> _Problem set_:
• A. From the ice plant passage, return the part starting at "Mesembryanthemum crystallinum is a plant" and ending at "Isört in Swedish.", copied word for word.
• B. Carry the text on Mesembryanthemum crystallinum further from the point where it ends.

> _Excerpt to read_:
Mesembryanthemum crystallinum is a plant that is native to Africa, Sinai, Canary Islands, and southern Europe. It has also been naturalized in other parts of the world including North America, South America, Australia, and various islands in both the Pacific and Atlantic. This plant is often grown as an ornamental. It can be found at altitudes ranging from sea level to 100 meters. Mesembryanthemum crystallinum grows in coastal bluffs, cliffs, ballast dumps, and disturbed ground on a variety of soil types. It can tolerate poor or saline soils due to its unique physiology and ability to accumulate salt. This plant tends not to grow in shady areas. It is commonly known as common iceplant, crystalline iceplant, or ice plant in English, while other languages have their own names such as herba gelada in Catalan and Isört in Swedish.
Mesembryanthemum crystallinum is a sturdy plant that can grow up to 1 meter wide and has a small basal non-flowering rosette. Its common name, “ice plant,” reflects the large, white, glistening bladder cells that cover the plant. These bladder cells function to reserve water and are especially prominent on the receptacle. The plant can live as an annual, biennial or perennial, and typically completes its life cycle within a few months depending on environmental conditions. Mesembryanthemum crystallinum blooms prolifically from April to September, with white or rose-colored flowers. The plant’s stems are trailing and dichotomously branched up to 1 meter long, with sessile or petiolate leaves that are ovate or spathulate and have undulated margins. The plant is pollinated by insects and produces brown, rough seeds with minute tubercles. Mesembryanthemum nodiflorum is similar to M. crystallinum, but smaller in size, while Mesembryanthemum guerichianum has larger flowers and is exceedingly papillose.

> _Data segment_:
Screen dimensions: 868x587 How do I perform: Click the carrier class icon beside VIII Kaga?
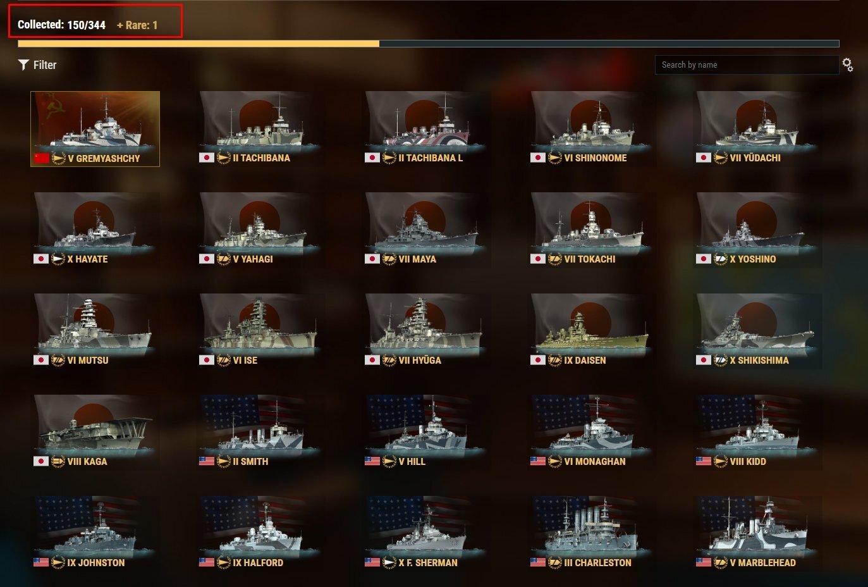(58, 461)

> _Results of the exercise_:
• A.
Mesembryanthemum crystallinum is a plant that is native to Africa, Sinai, Canary Islands, and southern Europe. It has also been naturalized in other parts of the world including North America, South America, Australia, and various islands in both the Pacific and Atlantic. This plant is often grown as an ornamental. It can be found at altitudes ranging from sea level to 100 meters. Mesembryanthemum crystallinum grows in coastal bluffs, cliffs, ballast dumps, and disturbed ground on a variety of soil types. It can tolerate poor or saline soils due to its unique physiology and ability to accumulate salt. This plant tends not to grow in shady areas. It is commonly known as common iceplant, crystalline iceplant, or ice plant in English, while other languages have their own names such as herba gelada in Catalan and Isört in Swedish.

• B.
The plant, Mesembryanthemum crystallinum, is an ornamental plant that can also be occasionally cultivated for its edible leaves. It is easy to grow and thrives in a wide range of soil types. It prefers well-drained soil and grows best in sunny positions. The plant cannot grow in the shade and is not very hardy, being killed even by light frost. It is usually grown as a half-hardy annual and is sown in a greenhouse in the spring for summer bedding. The plant has few problems with pests or diseases, but young plants are prone to root rot and damping off unless given plenty of ventilation and dry growing conditions. The leaves and stems of the plant may be eaten raw or cooked, and can be used as a spinach substitute. They have an acid flavor, are thick, succulent, and slightly salty. The seeds can also be eaten, and the crushed leaves can be used as a soap substitute and have some medicinal uses. The plant has become widespread throughout the world due to its use to treat scurvy by sailors, its popularity as an ornamental potted plant aboard ships, and its occurrence in ballast dumps. The plant can be propagated by seed, which should be sown in the spring in a greenhouse and not overwatered.